**WORK INSTRUCTIONS:**
The lines from the one with "You are a computer-use" through the last line of the material below, copied exactly and free of pictures, make up the whole answer.

**EXTRACTED INFORMATION:**
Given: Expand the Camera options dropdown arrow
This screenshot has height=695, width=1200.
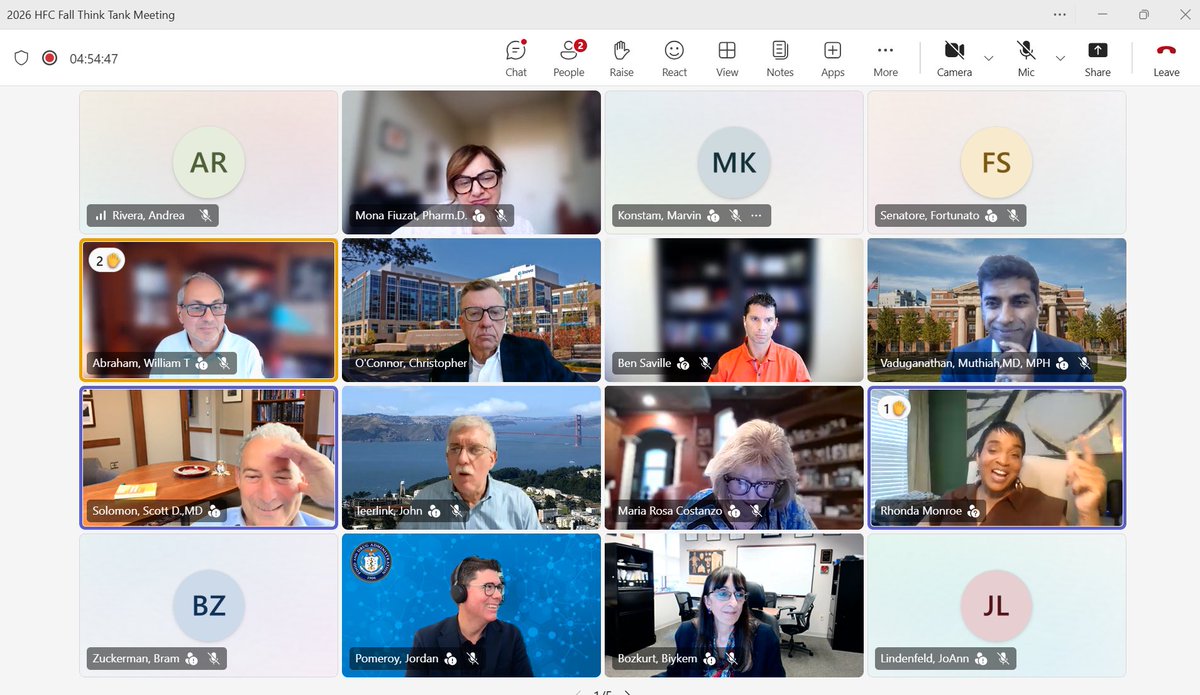Looking at the screenshot, I should (x=989, y=58).
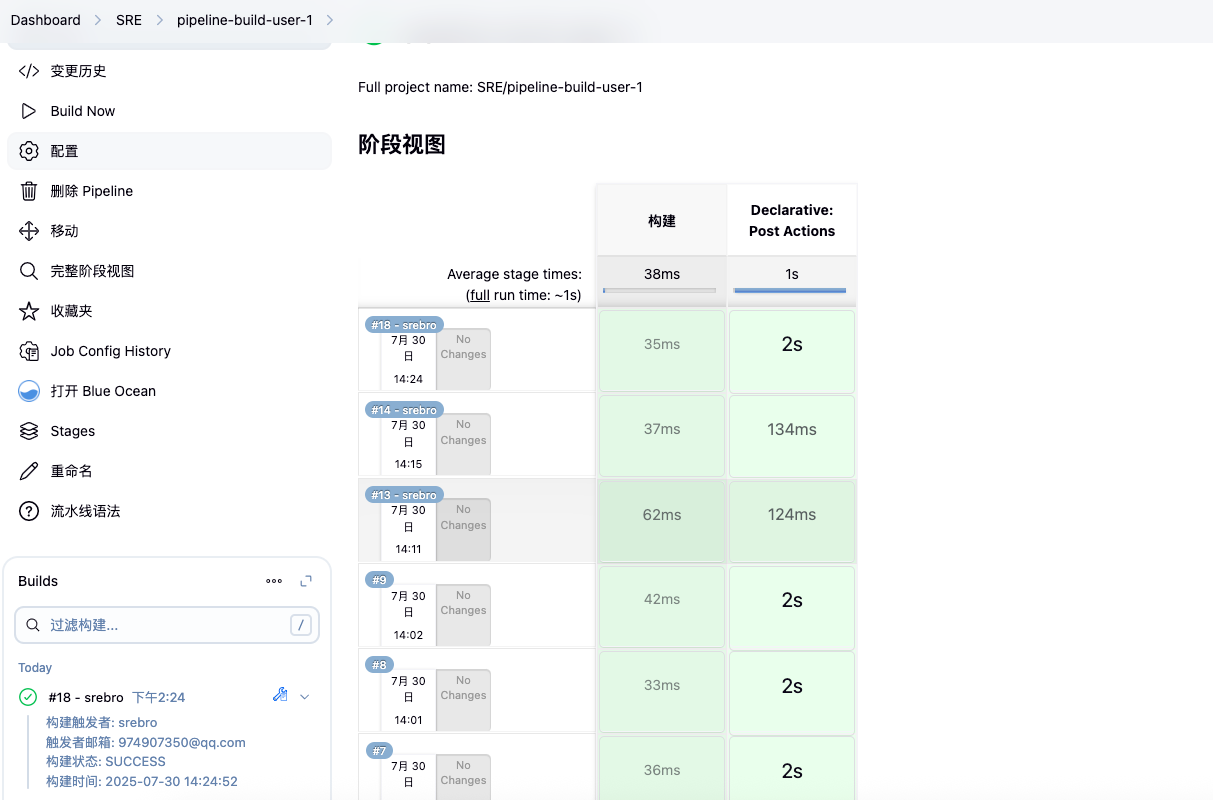Click the 删除 Pipeline trash icon
This screenshot has height=800, width=1213.
pos(29,191)
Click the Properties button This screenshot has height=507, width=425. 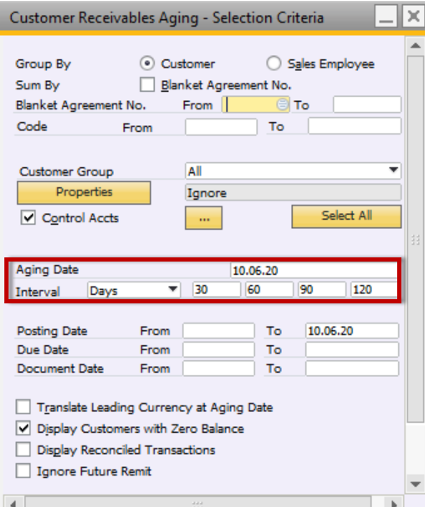84,192
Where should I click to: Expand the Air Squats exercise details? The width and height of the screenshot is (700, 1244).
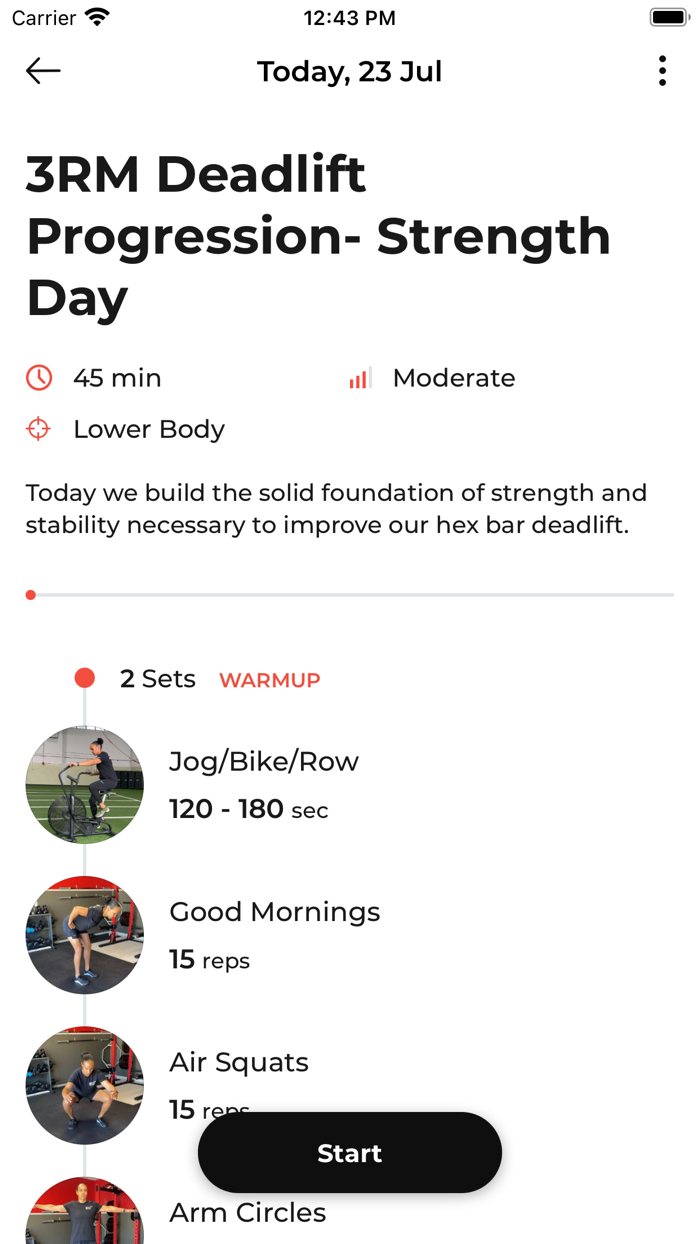[x=239, y=1062]
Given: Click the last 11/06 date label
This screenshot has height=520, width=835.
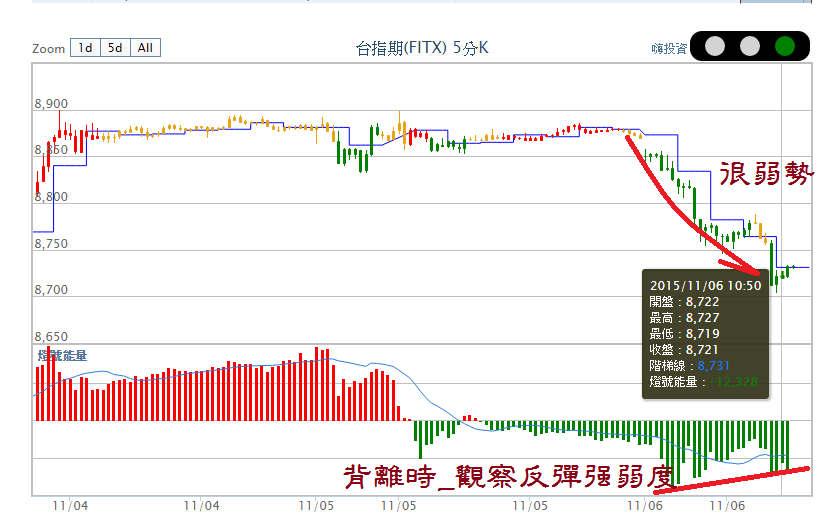Looking at the screenshot, I should pyautogui.click(x=728, y=506).
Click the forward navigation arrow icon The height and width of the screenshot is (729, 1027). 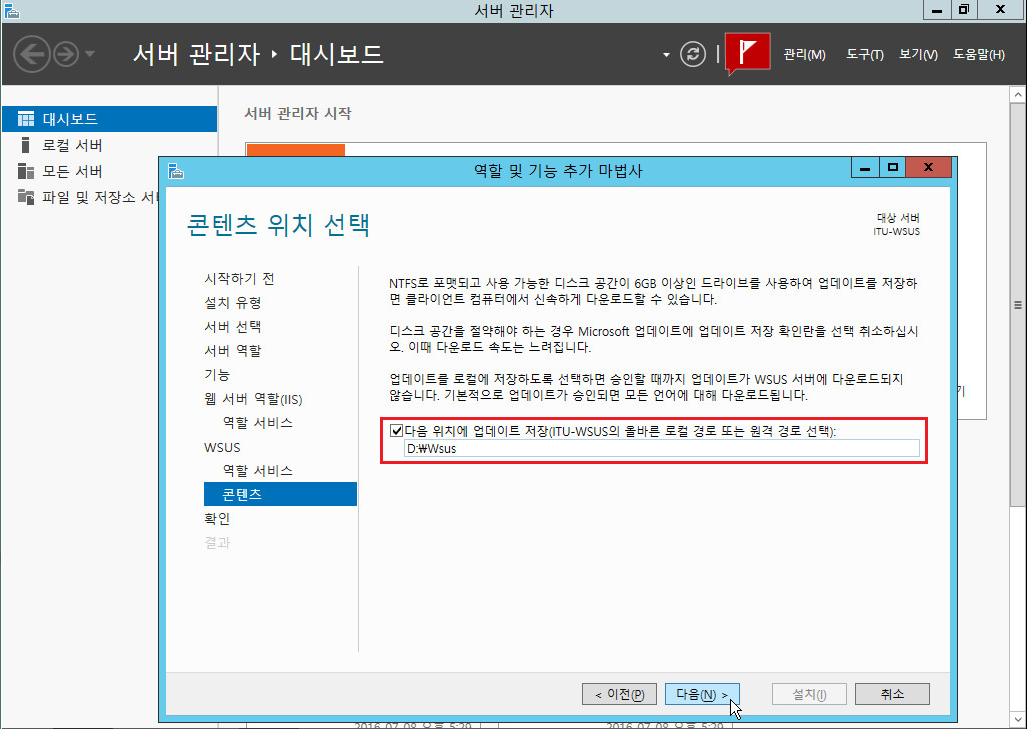click(x=67, y=53)
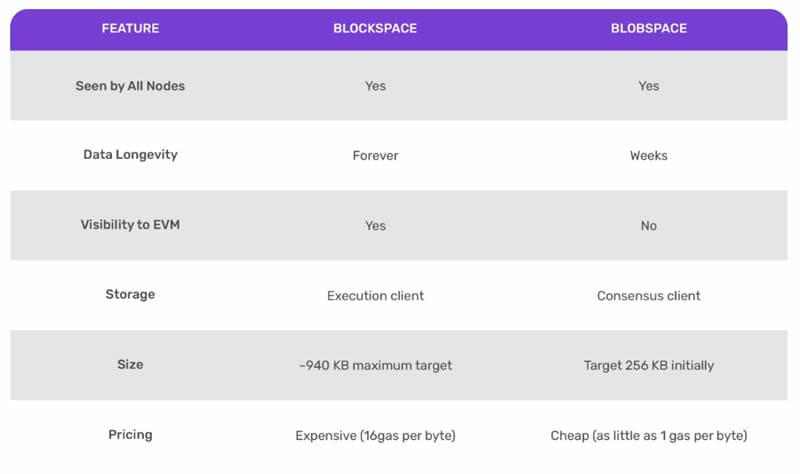Click 'Expensive (16gas per byte)' cell
This screenshot has width=800, height=474.
tap(375, 436)
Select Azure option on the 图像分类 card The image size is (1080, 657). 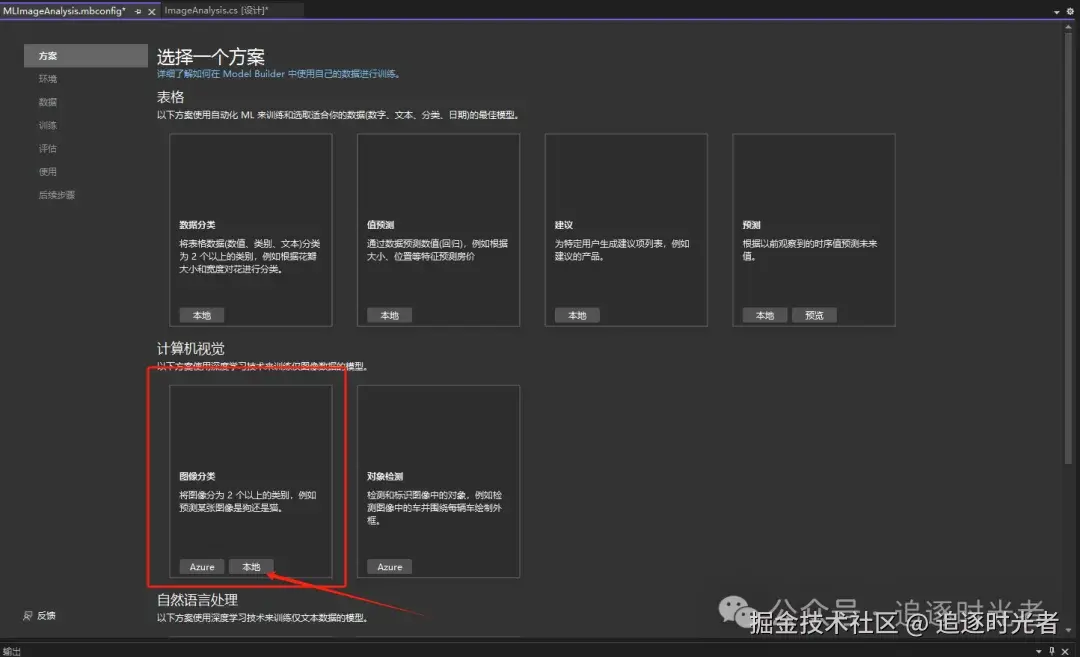201,566
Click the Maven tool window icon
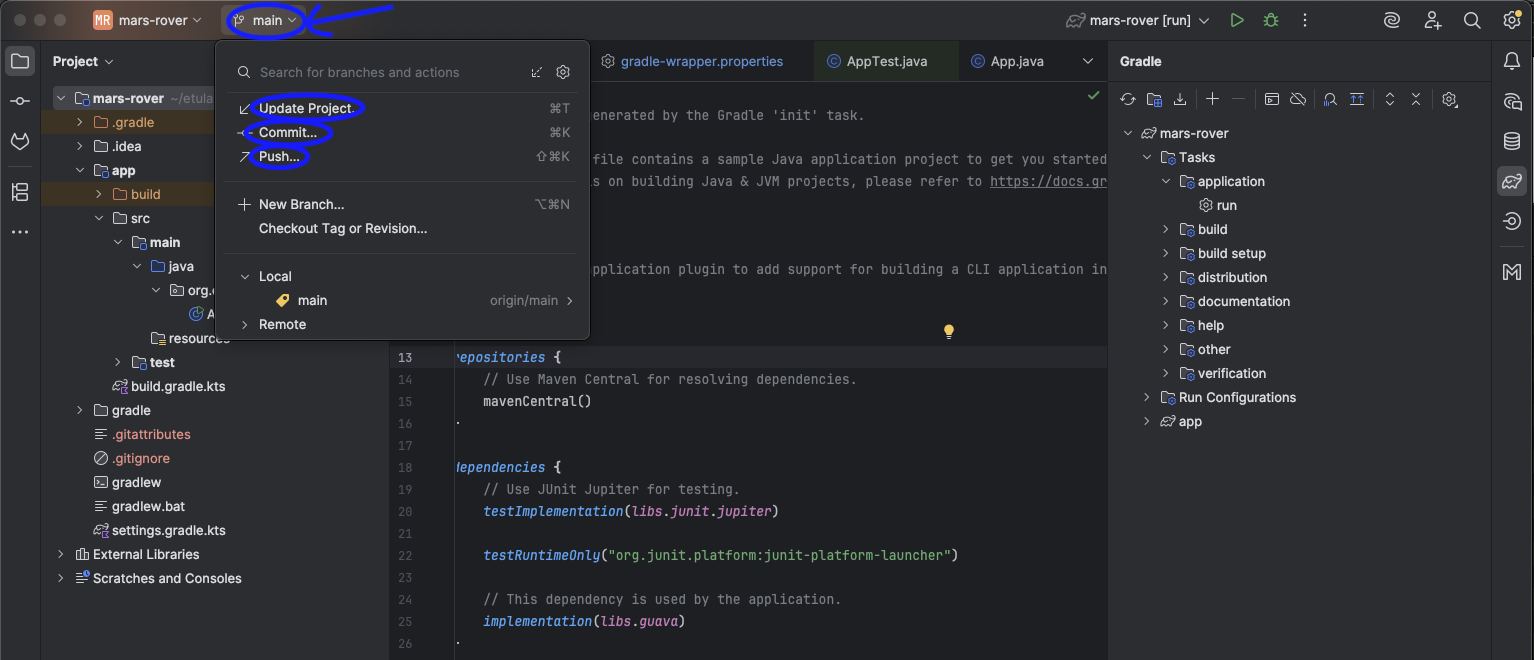 [x=1512, y=272]
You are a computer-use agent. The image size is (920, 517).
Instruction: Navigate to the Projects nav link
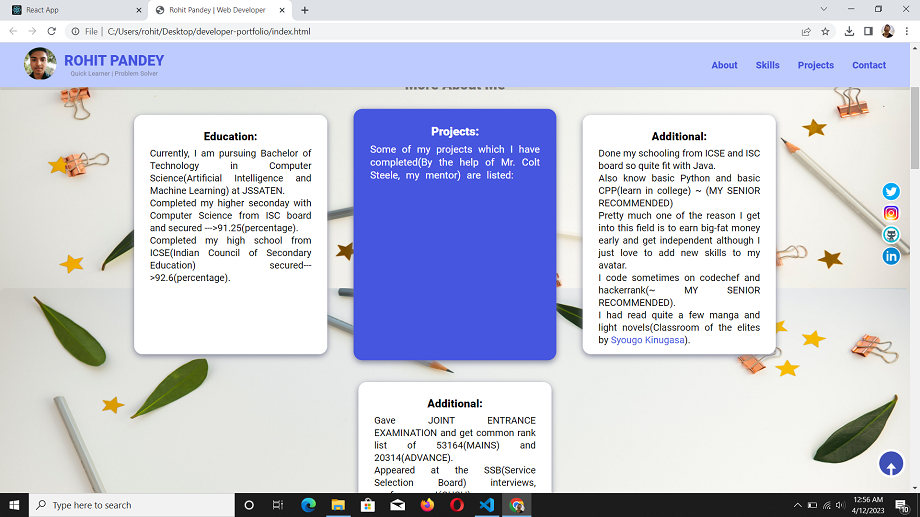(815, 65)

**RESULT:**
You are a computer-use agent. The image size is (920, 517).
Instruction: Navigate to the Projects nav link
(815, 65)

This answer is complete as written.